The Los Angeles Aqueduct is Wild
TL;DR
The 300-mile LA Aqueduct gravity-feeds Sierra Nevada snowmelt to LA using canals, tunnels, and siphons — an engineering marvel built through political corruption and environmental destruction.
Key Points
- 1.The aqueduct is a 300-mile gravity machine with zero pumps. Starting 2,500 feet higher than its endpoint at The Cascades, it uses careful grading across canals, concrete conduits, and tunnels to move water entirely by elevation drop.
- 2.William Mulholland opened the aqueduct on November 5, 1913, declaring 'There it is, Mr. Mayor. Take it!' Today, roughly a third of LA's water still comes through this system from the Eastern Sierra Nevada.
- 3.The Owens Valley land acquisitions were carried out in bad faith, sparking the California Water Wars. In 1924, ranchers dynamited the canal and seized the Alabama Gates; the resistance collapsed only when the Inyo County Bank embezzlement scandal wiped out community savings in 1927.
- 4.Owens Lake dried up after diversion and became the single largest source of dust pollution in the entire US at times. LA has spent over $1 billion attempting to mitigate the dust problem from exposed lakebed sediment alone.

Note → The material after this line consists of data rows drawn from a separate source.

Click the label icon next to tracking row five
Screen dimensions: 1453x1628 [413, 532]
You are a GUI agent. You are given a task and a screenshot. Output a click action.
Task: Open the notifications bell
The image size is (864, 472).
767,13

- 5.Jawbone Canyon required a pressurized inverted siphon descending 850 feet, generating ~370 psi. The steel pipes had to be manufactured on the East Coast and shipped around Cape Horn because the Panama Canal wasn't yet complete.
- 6.Eight hydroelectric plants along the aqueduct generate hundreds of megawatts and helped pay for the project. The Elizabeth Tunnel — 5 miles through rock and loose wet ground — was the most difficult section and feeds the largest plant, San Francisquito Power Plant No. 1.
- 7.The 1928 St. Francis Dam failure killed 400+ people and destroyed sections of the aqueduct, ruining Mulholland's reputation. Workers restored the aqueduct to service in just 12 days, and the dam was never rebuilt.